Your goal: Convert the rows below into a JSON list of strings with one string per line, skipping blank lines. Leave the pictures out.

The data:

■ ■ ■

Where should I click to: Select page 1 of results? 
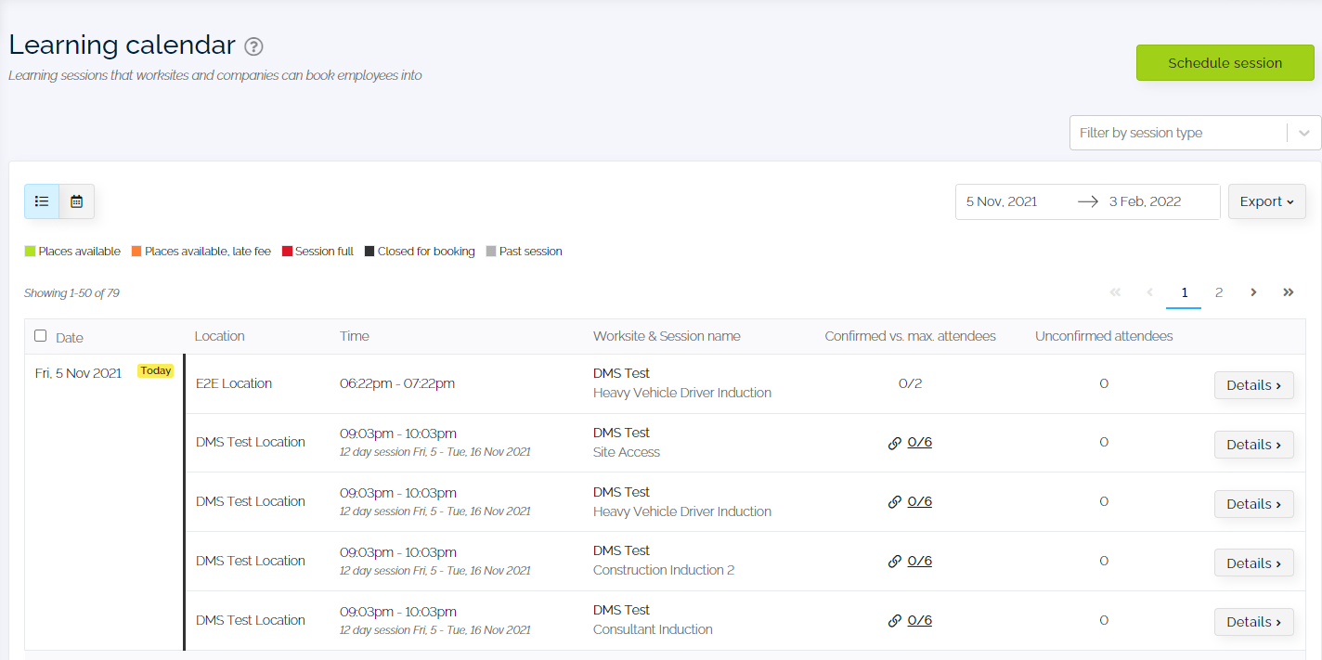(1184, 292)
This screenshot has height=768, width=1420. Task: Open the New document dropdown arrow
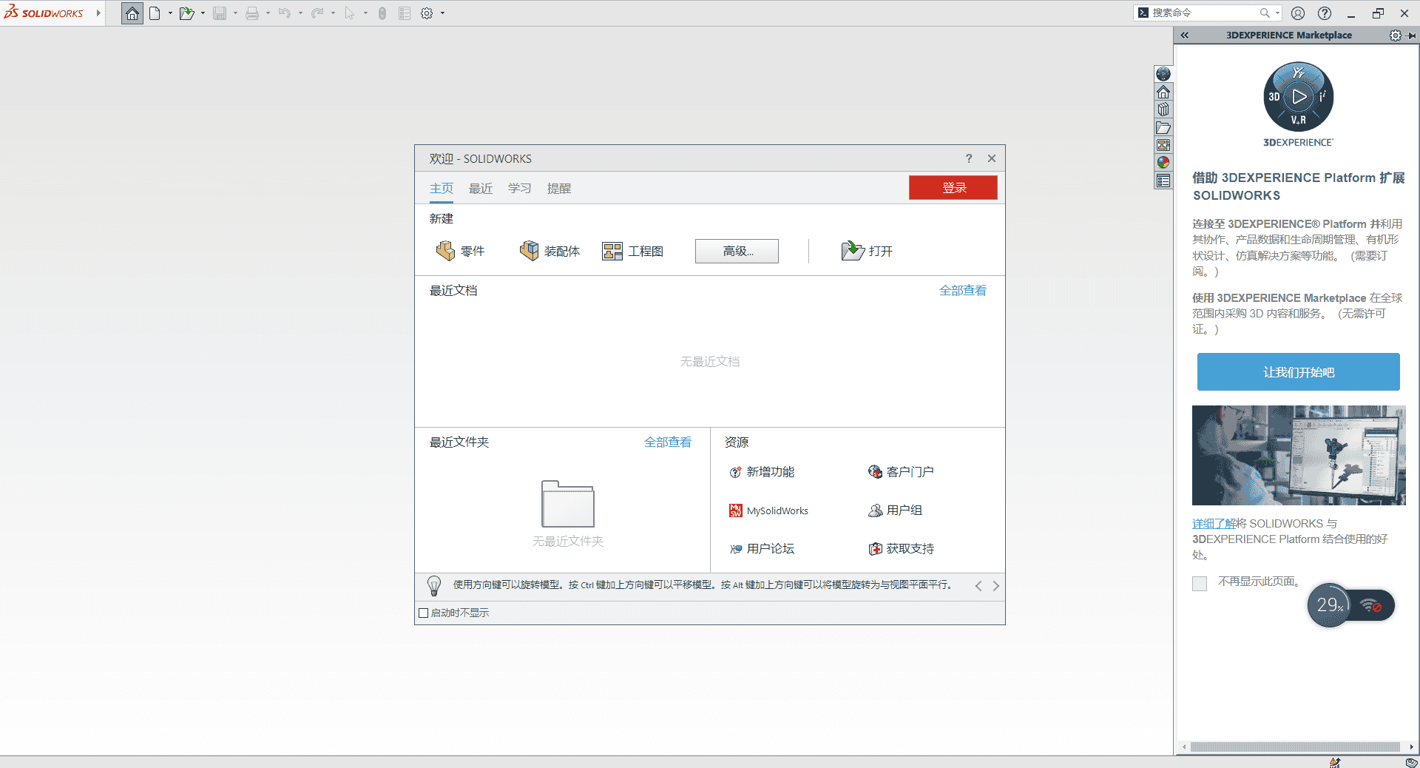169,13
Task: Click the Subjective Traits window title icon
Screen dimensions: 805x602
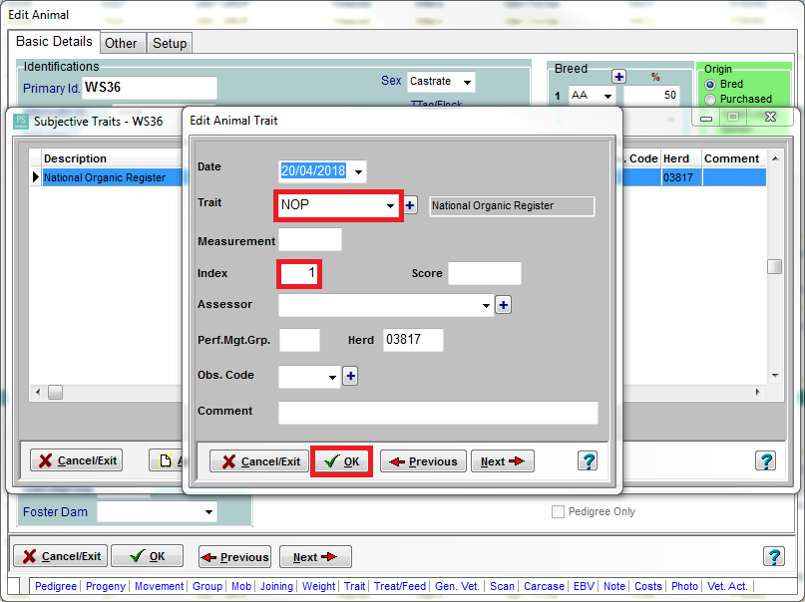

■ ■ ■

Output for this task:
[
  "Where should I click to: Select page 1 of results? ",
  "(1184, 292)",
  "This screenshot has height=768, width=1420. Task: Open the New document dropdown arrow",
  "169,13",
  "Task: Click the Subjective Traits window title icon",
  "Screen dimensions: 805x602"
]